Dear Lorna, Love Ray
The Asheville Art Museum is pleased to present its first Digital Exhibition, organized by Alex Landry, summer 2022 curatorial intern for museum diversity. Dear Lorna, Love Ray features letters written by Ray Johnson to Lorna Blaine Halper while Johnson was a student at Black Mountain College. The letters reveal snippets of daily life at the college, Johnson’s experience of his growth as an artist, and early examples of Mail art, a movement that Johnson helped found.
Read below for a short statement from Landry on the project and click here to experience Dear Lorna, Love Ray.

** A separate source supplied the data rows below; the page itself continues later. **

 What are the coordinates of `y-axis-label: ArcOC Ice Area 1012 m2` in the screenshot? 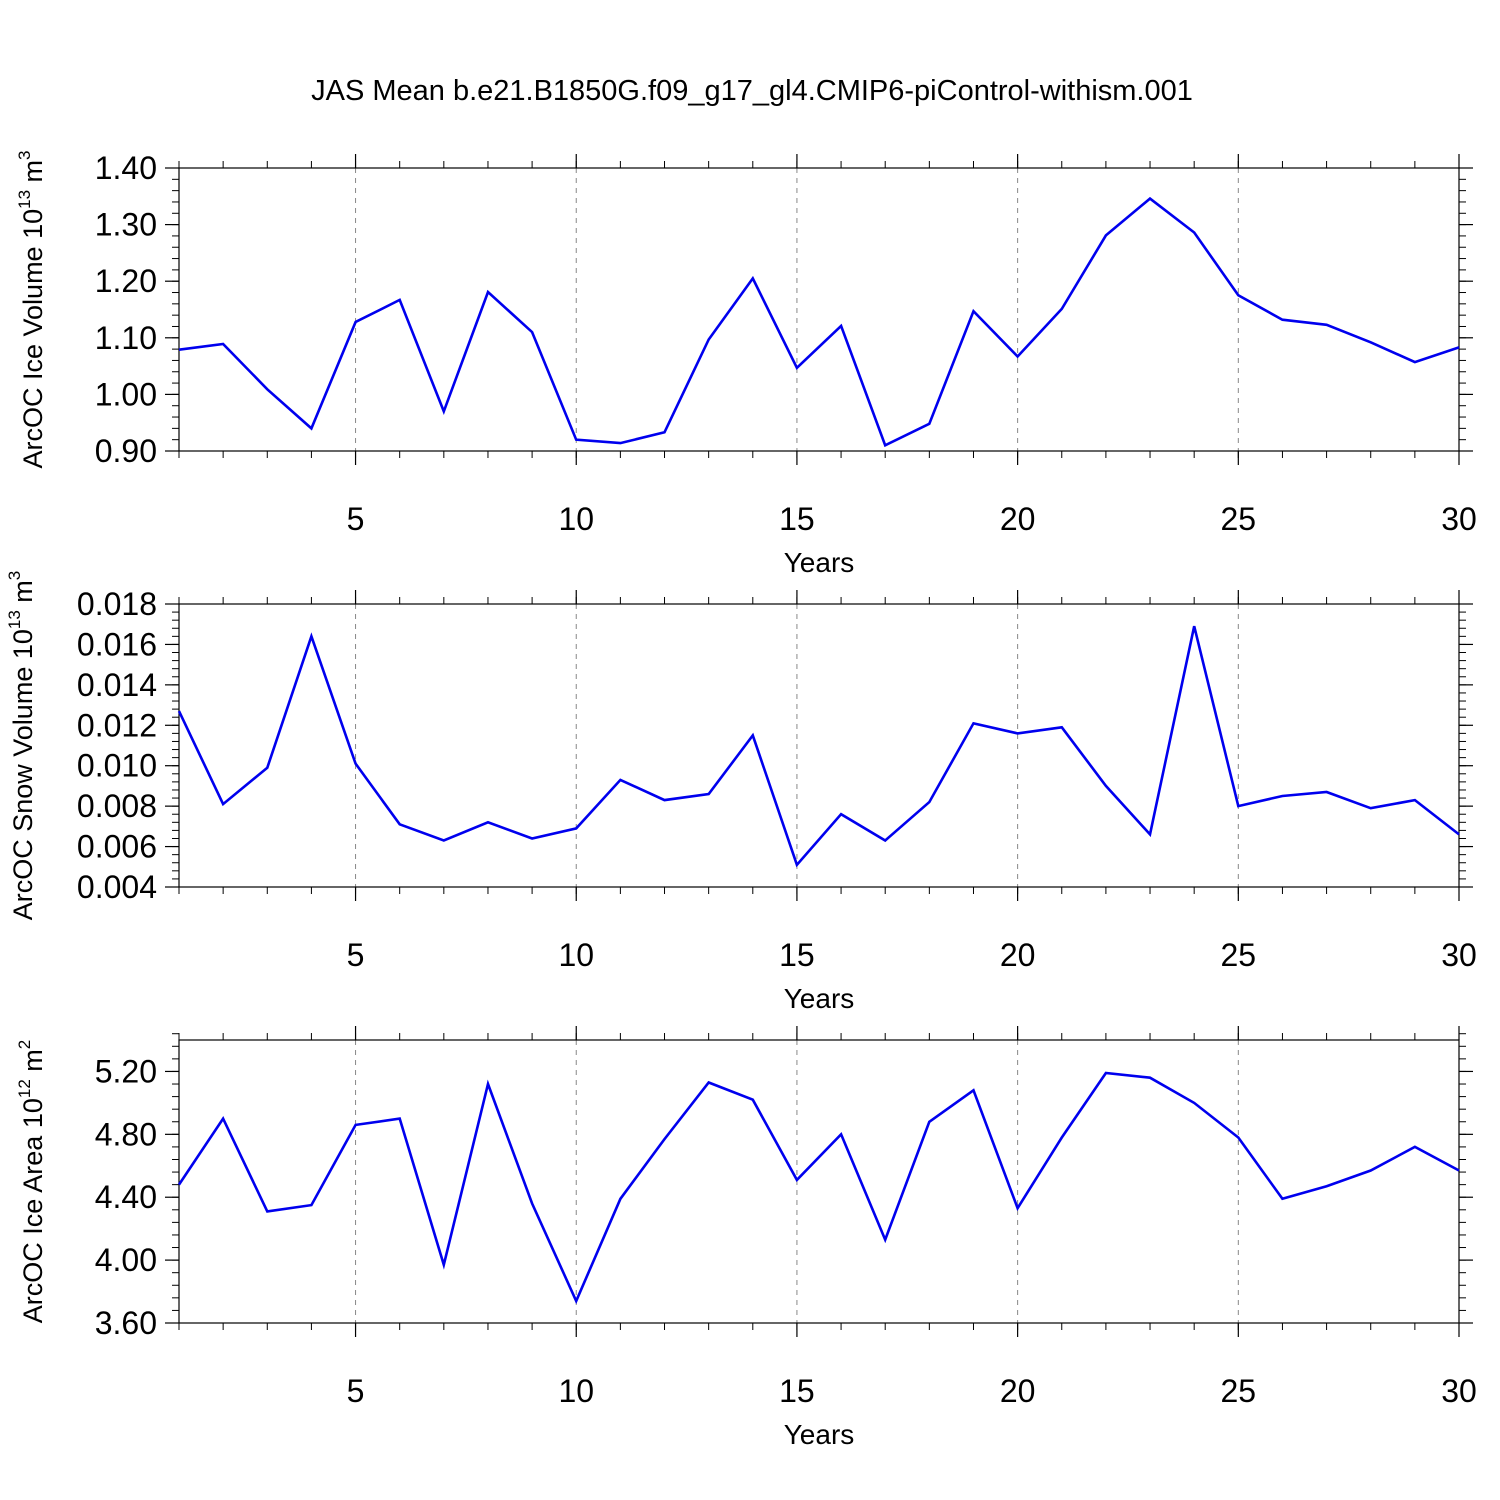 It's located at (32, 1182).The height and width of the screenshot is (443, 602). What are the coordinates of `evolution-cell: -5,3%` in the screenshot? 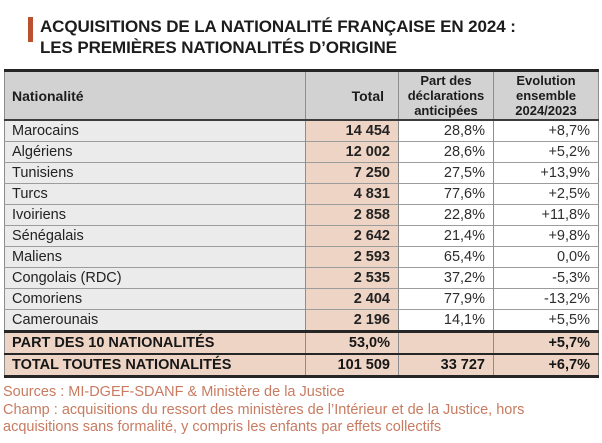 It's located at (546, 278).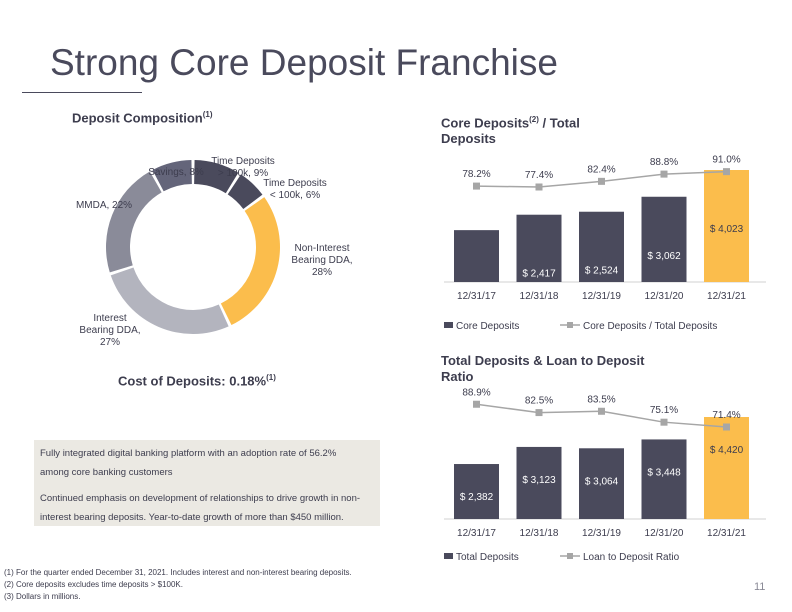  I want to click on ratio-value-label: 82.4%, so click(601, 170).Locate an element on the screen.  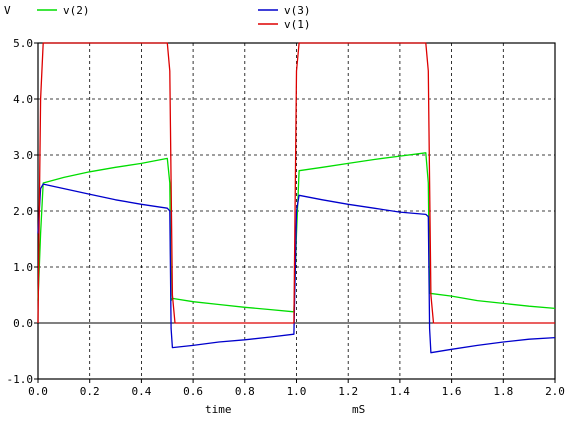
y-tick-label: -1.0 is located at coordinates (20, 380).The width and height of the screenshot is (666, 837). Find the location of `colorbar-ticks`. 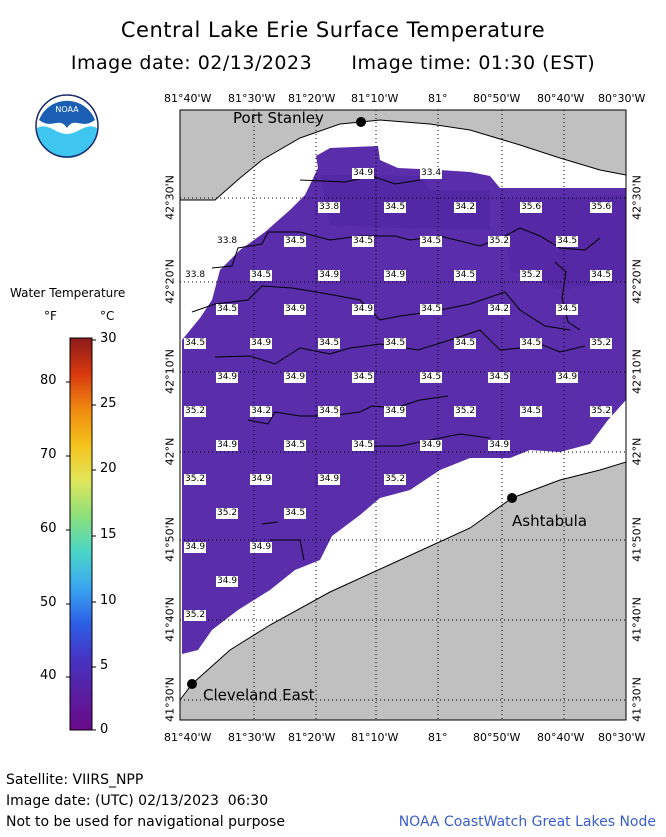

colorbar-ticks is located at coordinates (81, 535).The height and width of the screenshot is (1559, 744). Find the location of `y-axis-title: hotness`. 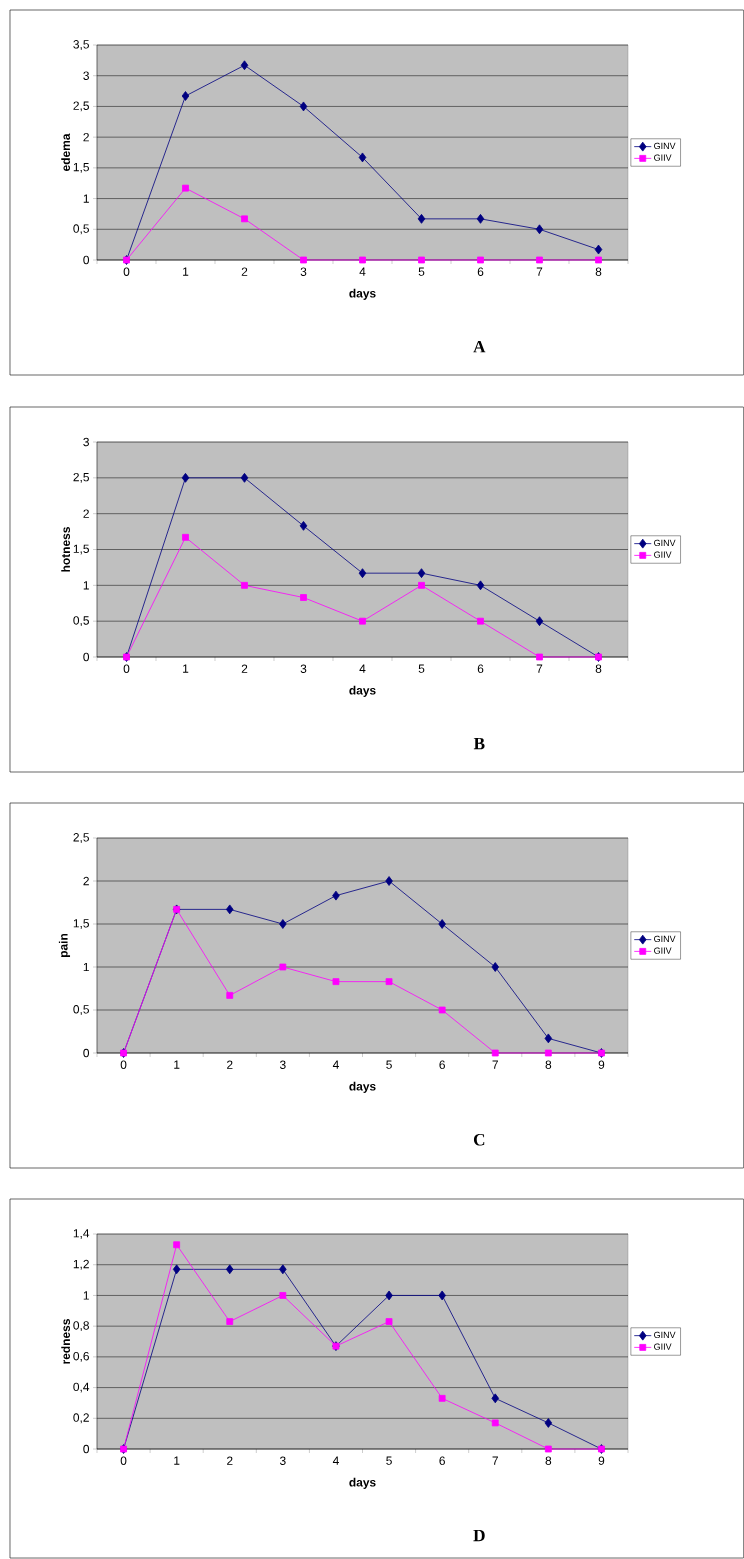

y-axis-title: hotness is located at coordinates (66, 550).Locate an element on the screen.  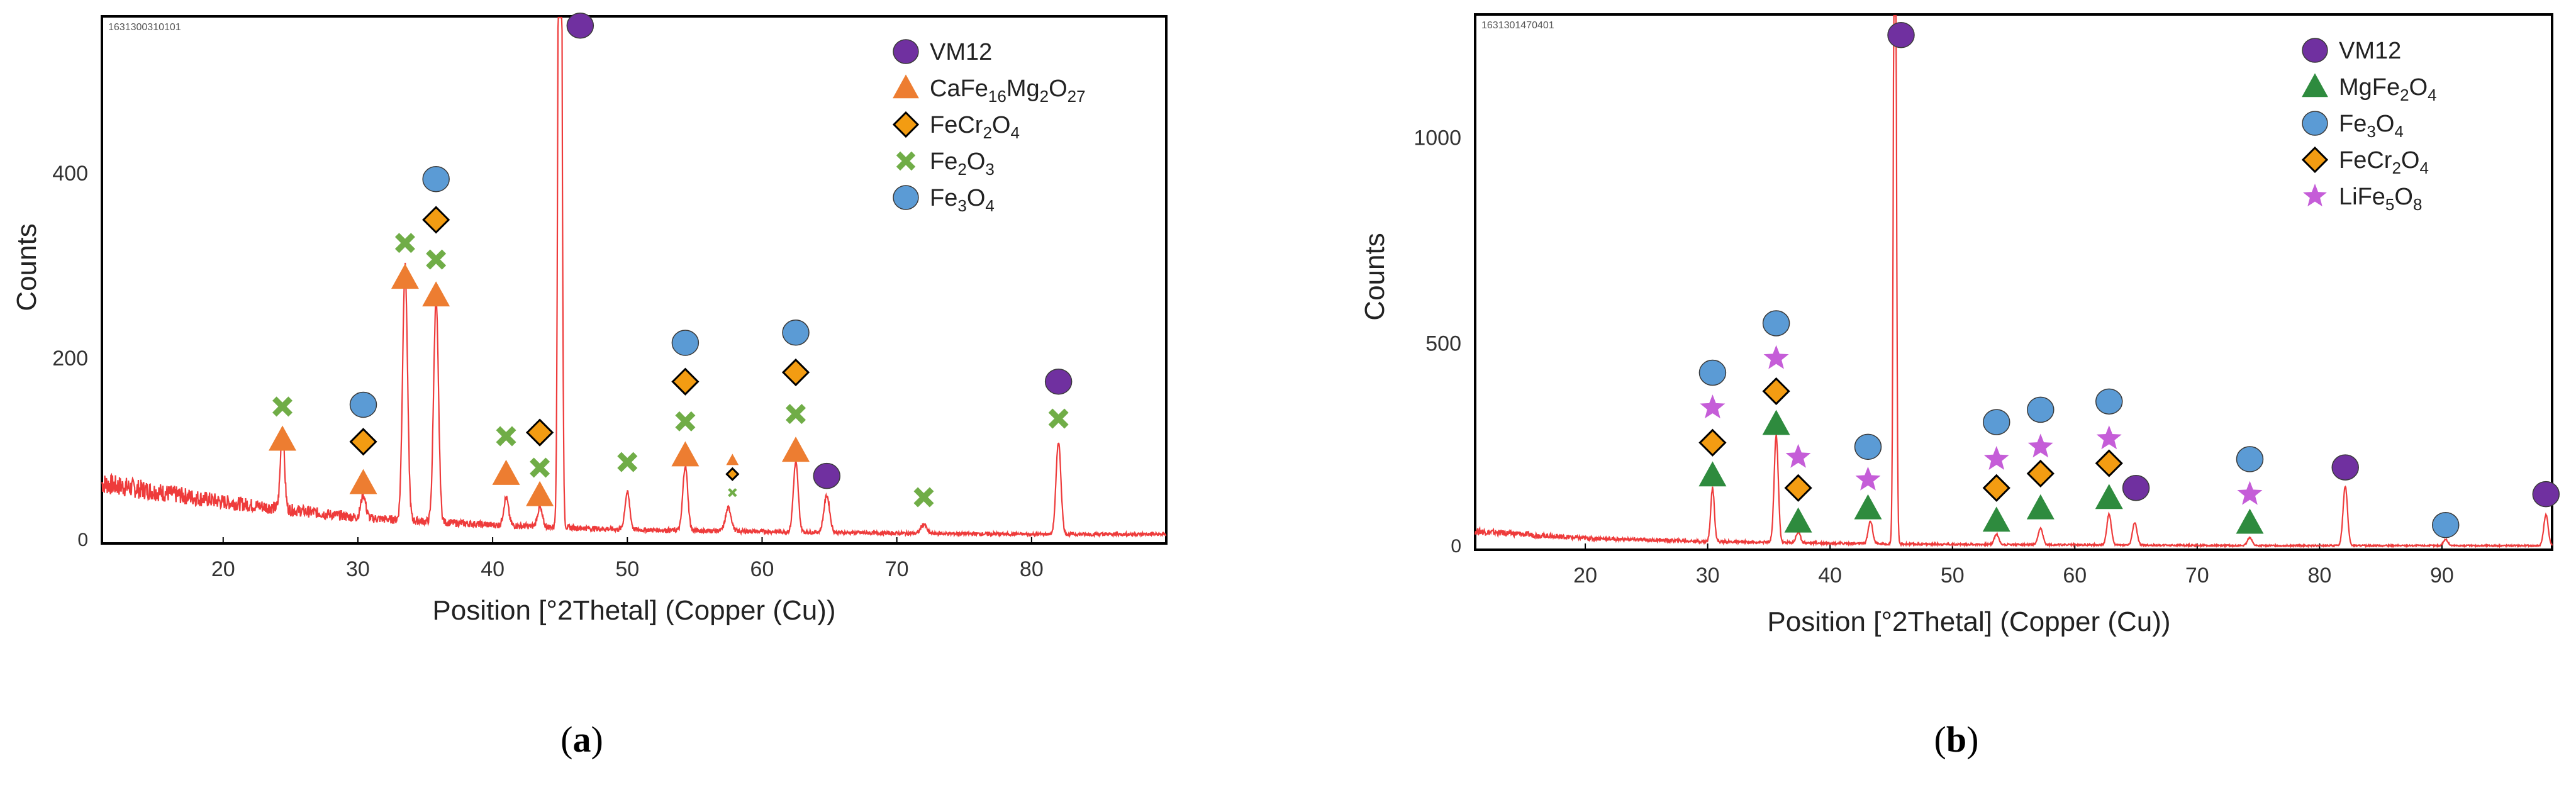
x-axis-label-a: Position [°2Thetal] (Copper (Cu)) is located at coordinates (634, 610).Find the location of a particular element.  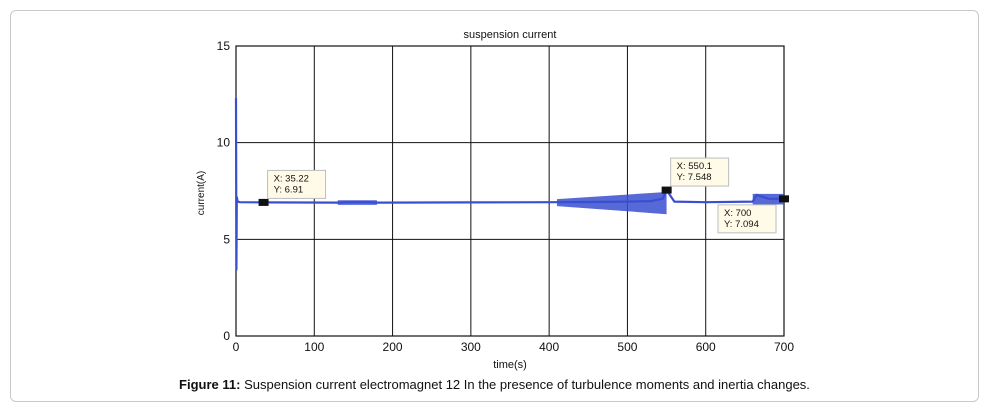

datatip-text: Y: 6.91 is located at coordinates (289, 190).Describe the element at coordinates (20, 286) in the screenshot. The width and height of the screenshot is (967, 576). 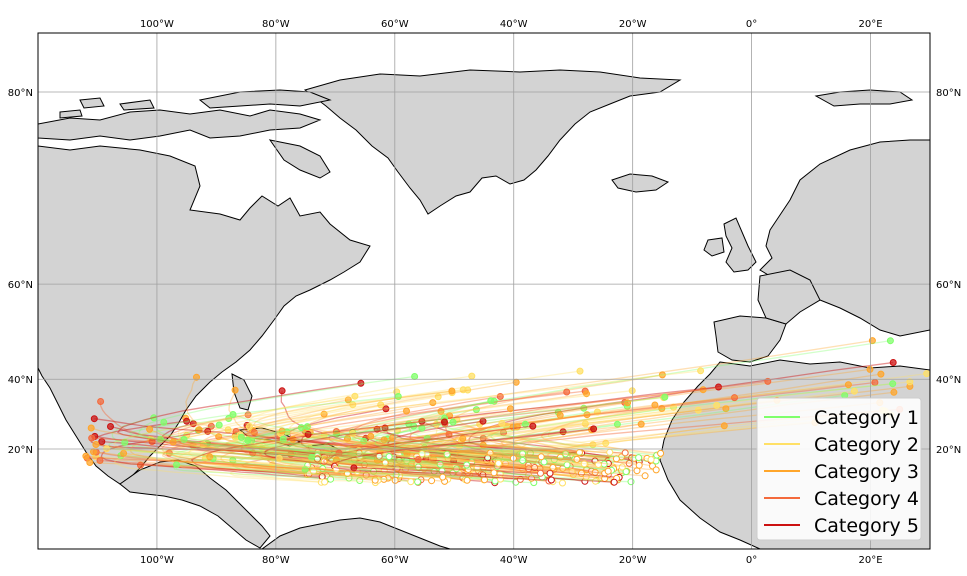
I see `lat-tick-label-left: 60°N` at that location.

“I like to think Ray Johnson came to me as opposed to the other way around. Poking out from between bulletins, posters, and other ephemera related to Black Mountain College were these doodles in handmade envelopes. Their edges were neatly cut and their contents carefully folded. Despite being composed of scraps and written on with crayons, their maker found them precious. These letters no doubt arose out of an entirely different Ray Johnson than the one we know today: the infamous prankster, the dodgy interviewee, the collagist. In 1947, Johnson was on the precipice of his career, unsure of his next move but excited to see the slow trickle of his network of friends growing across the country. As a young, queer graduate student trying to navigate and find my place in the art world, I find this Johnson profoundly relatable. It is my hope that this digital exhibition adds yet another layer of meaning to “New York’s most famous unknown artist,” to the grand amalgamation that is Ray Johnson.”
—Alex Landry, summer 2022 curatorial intern for museum diversity
This digitization project is supported in part by North Carolina Humanities, the state affiliate of the National Endowment for the Humanities.